It feels like Fable is slightly smarter but overall worse tool exactly due to this.
It's constantly turning what should be 50 LOC patch of a single prompt into 30 minute exploration that is totally not worth it. Often wrong even.
I trialed it on some rather simple stuff - backfill redis dedupe cache when the hash function changed: instead of running new hash func on every db value to expand the cache it implemented some overly-complex cache update that tried to guess hashing func version of each cached value and recalculate only the old hashes. I can imagine in some context this would make sense maybe? but not 30 minutes of token burn that got replaced by 10 lines for loop by me.
I fear that this is generally bad news for programming. LLM tech is clearly running into a diminishing returns wall on intelligence but a response to that is to just make them more relentless which is a pretty poor solution for everyone involved, except I guess people who sell the tokens and people who can afford these tokens to scan for 0-days.
> but a response to that is to just make them more relentless which is a pretty poor solution for everyone involved
I see two problems with LLMs & agents which wont be fixed possibly forever.
1) They dont have causal models. What they can do only is trial-and-error exploration which works quite well for many problems. But many other problems require a causal model.

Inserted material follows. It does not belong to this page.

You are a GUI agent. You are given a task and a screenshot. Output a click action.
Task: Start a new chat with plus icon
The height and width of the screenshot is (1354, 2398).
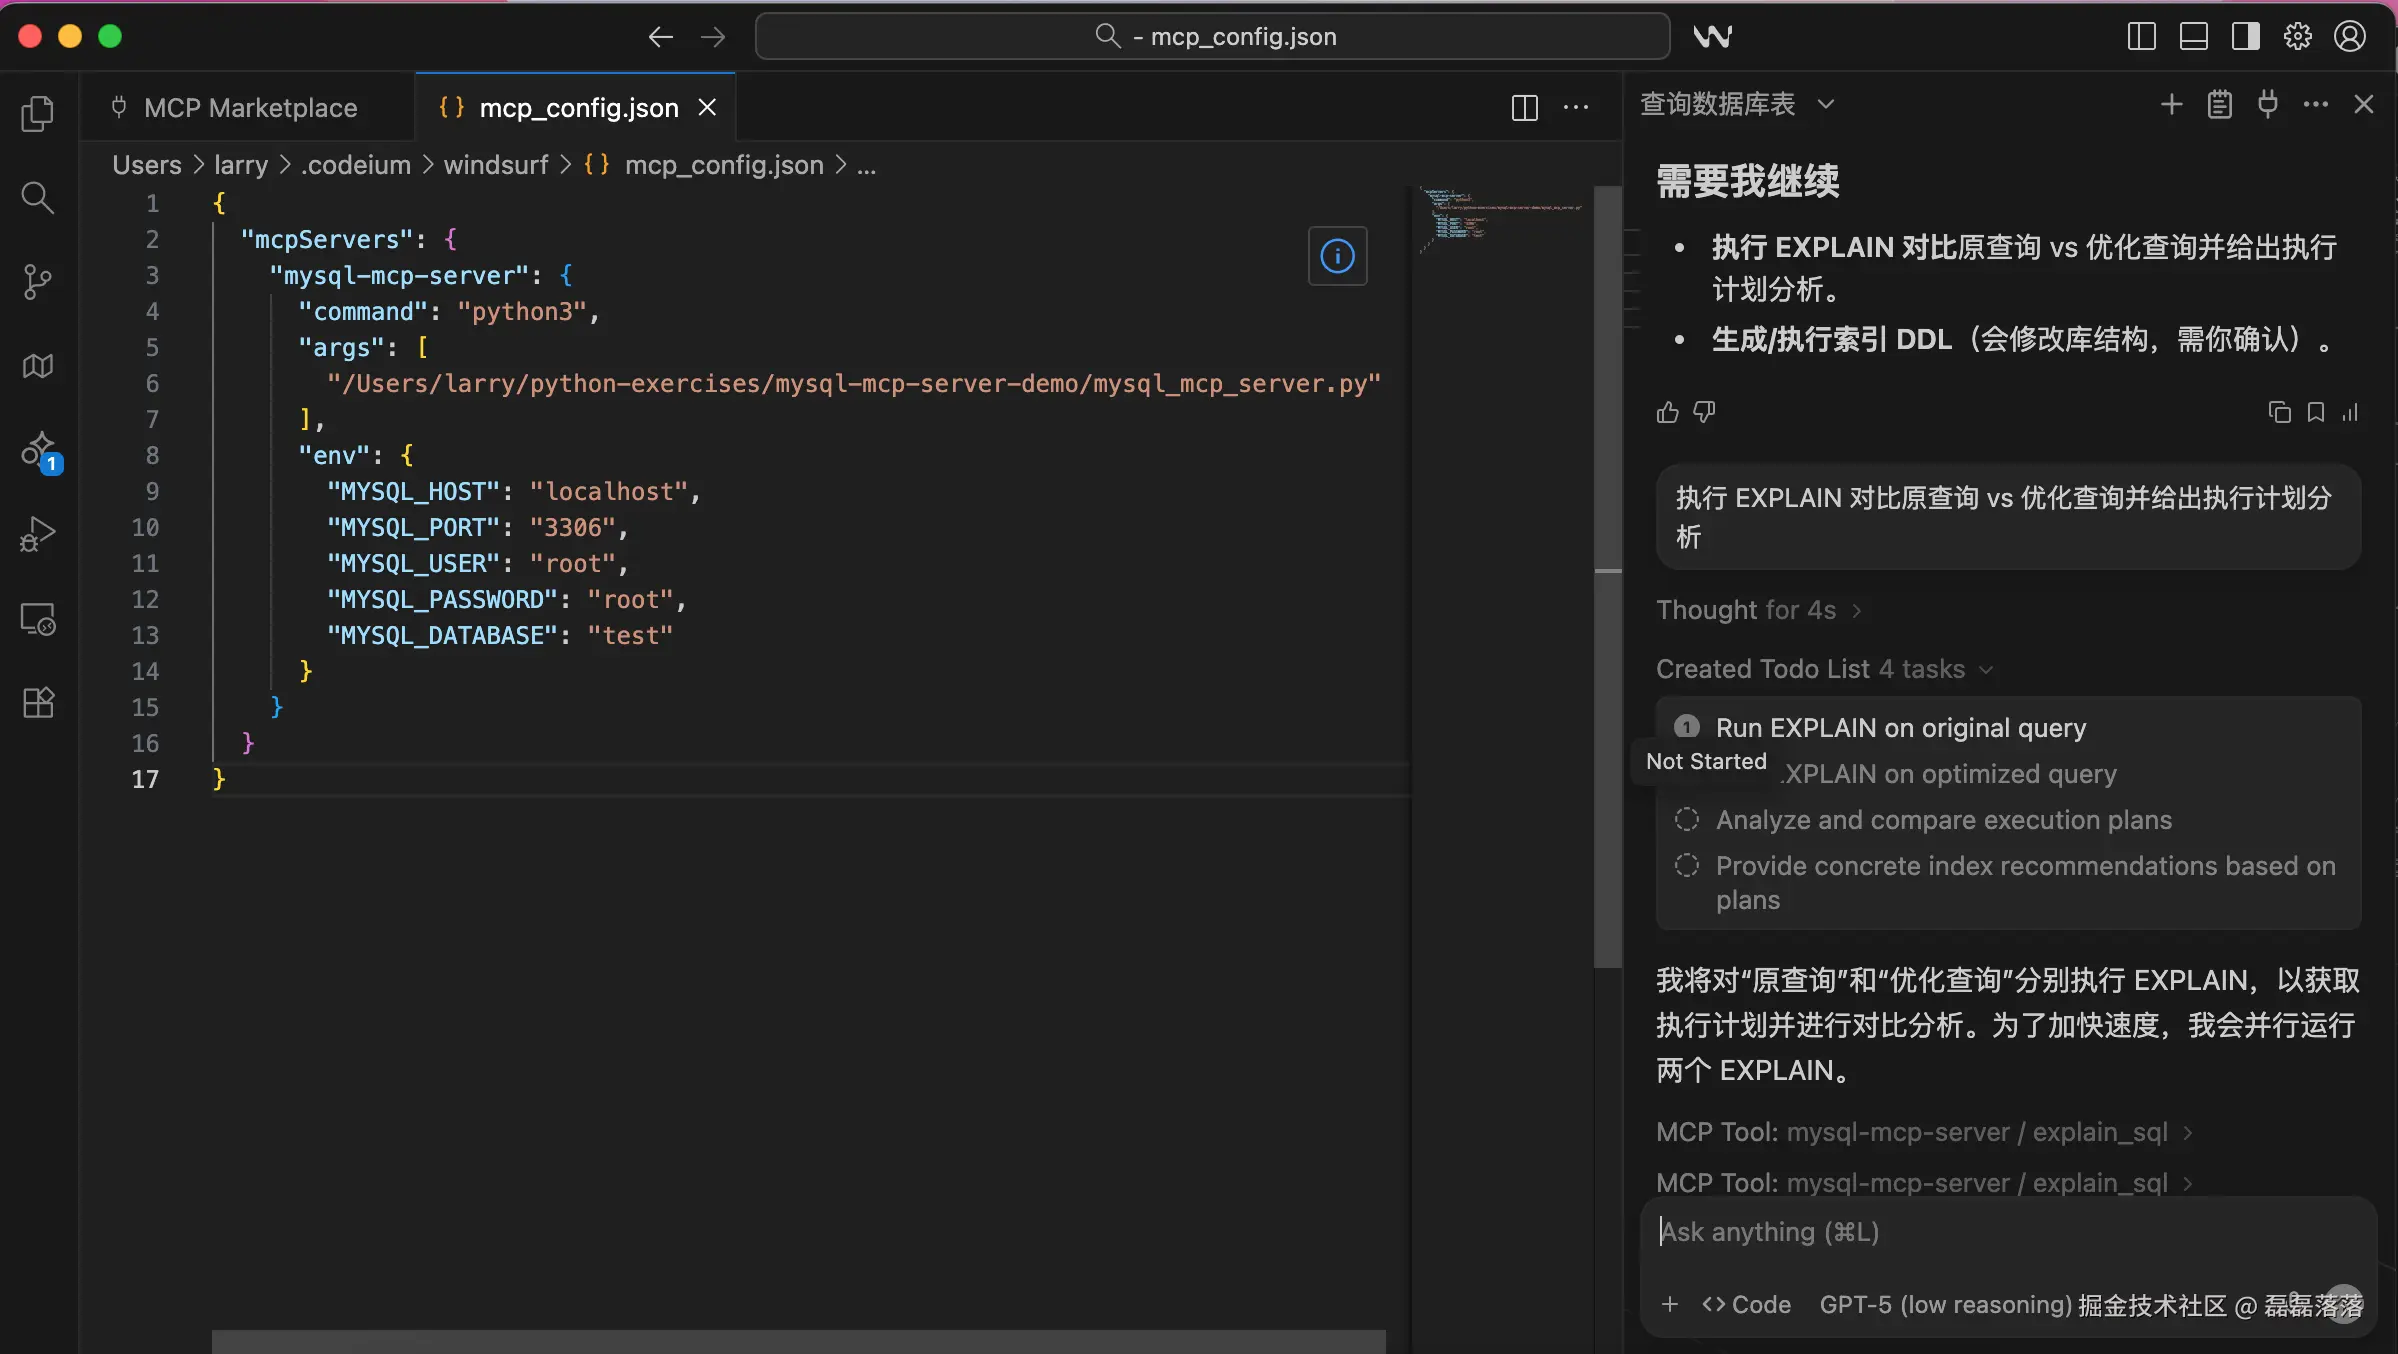2171,104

2) Prompts lack precision, and programming languages and machine models were invented to solve this problem. English is great, but it is not a programming language.
I actually think internally they knew they hit diminishing returns awhile ago.
They’ve been doing a lot of strategic introduction and manipulation in the run up to the IPO, and it’s worked in that regard.
The other day I was doing something that required CC to update like 15-20 files in exactly the same way (hoist a specific function out of the component body) and instead of just updating the files, it spun up multiple agents, one of which wrote a perl script to hunt down all the files, do some regex, and replace all occurrences. And then instead of just running tsc to check for errors, it wrote a script to run tsc in each of the subagents and combine the results.
It was actually pretty maddening as what should have taken a minute or two tops took like 10 because it went down this route.
I'm gonna try something much more complex later, but for simple things, it felt like driving a corvette to the mailbox.